4. Wurde die einheitliche und gesonderte Feststellung i. S. d. § 180 Abs. 1 Nr. 2 Buchst. a AO durch das für den Sitz der KGaA zuständige Betriebsfinanzamt bestandskräftig - d. h. für die Einkommensbesteuerung bindend - abgelehnt, lädt das im Klageverfahren eines Komplementärs gegen sein Wohnsitzfinanzamt - hier bezüglich steuerfreier Investitionszulage - zuständige FG die KGaA auf Antrag des beklagten Wohnsitzfinanzamts gemäß § 174 Abs. 4-5 AO bei; danach steht einer Änderung nach § 174 Abs. 4 AO die Bestandskraft eines ablehnenden oder unzureichenden Bescheids über eine gesonderte oder einheitliche Feststellung nicht entgegen (vgl. BFH-Urteil vom 28.02.2013 IV R 50/09, BFHE 240, 270, BStBl II 2013, 494, Juris Rz. 29); ebenso wenig wie die Unterlassung eines Bescheids binnen der Feststellungs- oder Festsetzungsfrist (vgl. BFH-Urteil vom 23.05.1996 IV R 49/95, BFH/NV 1997, 80) oder wie die Bestandskraft eines Körperschaftsteuerbescheids für die Beigeladene (vgl. BFH-Beschluss vom 29.11.2006 I R 78/05 u. a., BFH/NV 2007, 1091).

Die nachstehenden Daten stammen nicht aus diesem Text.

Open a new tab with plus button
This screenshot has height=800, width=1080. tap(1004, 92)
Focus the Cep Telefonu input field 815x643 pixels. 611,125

5. Das andere Finanzamt kann zur Effektivität beigeladen werden, wenn von den Finanzämtern systematisch unterschiedliche Auffassungen vertreten werden (vgl. sinngemäß EuGH-Urteil vom 26.01.2012 C-218/10 "AdV Allround", DB 2012, 384, EuZW 2012, 219 Tz. 43 zum EU- bzw. USt-Recht, m. Anm. Weinschütz; vorgehend FG Hamburg, Beschluss vom 20.04.2010 3 K 3/09, Vorlagefrage 2, Juris Rd. 95-97, 102-120, DStRE 2010, 1119; EFG 2010, 1170 m. Anm. Büchler-Hole); solange das Betriebsfinanzamt nicht beigeladen wird, ist den Beteiligten Gelegenheit zur Kommunikation mit ihm zu geben.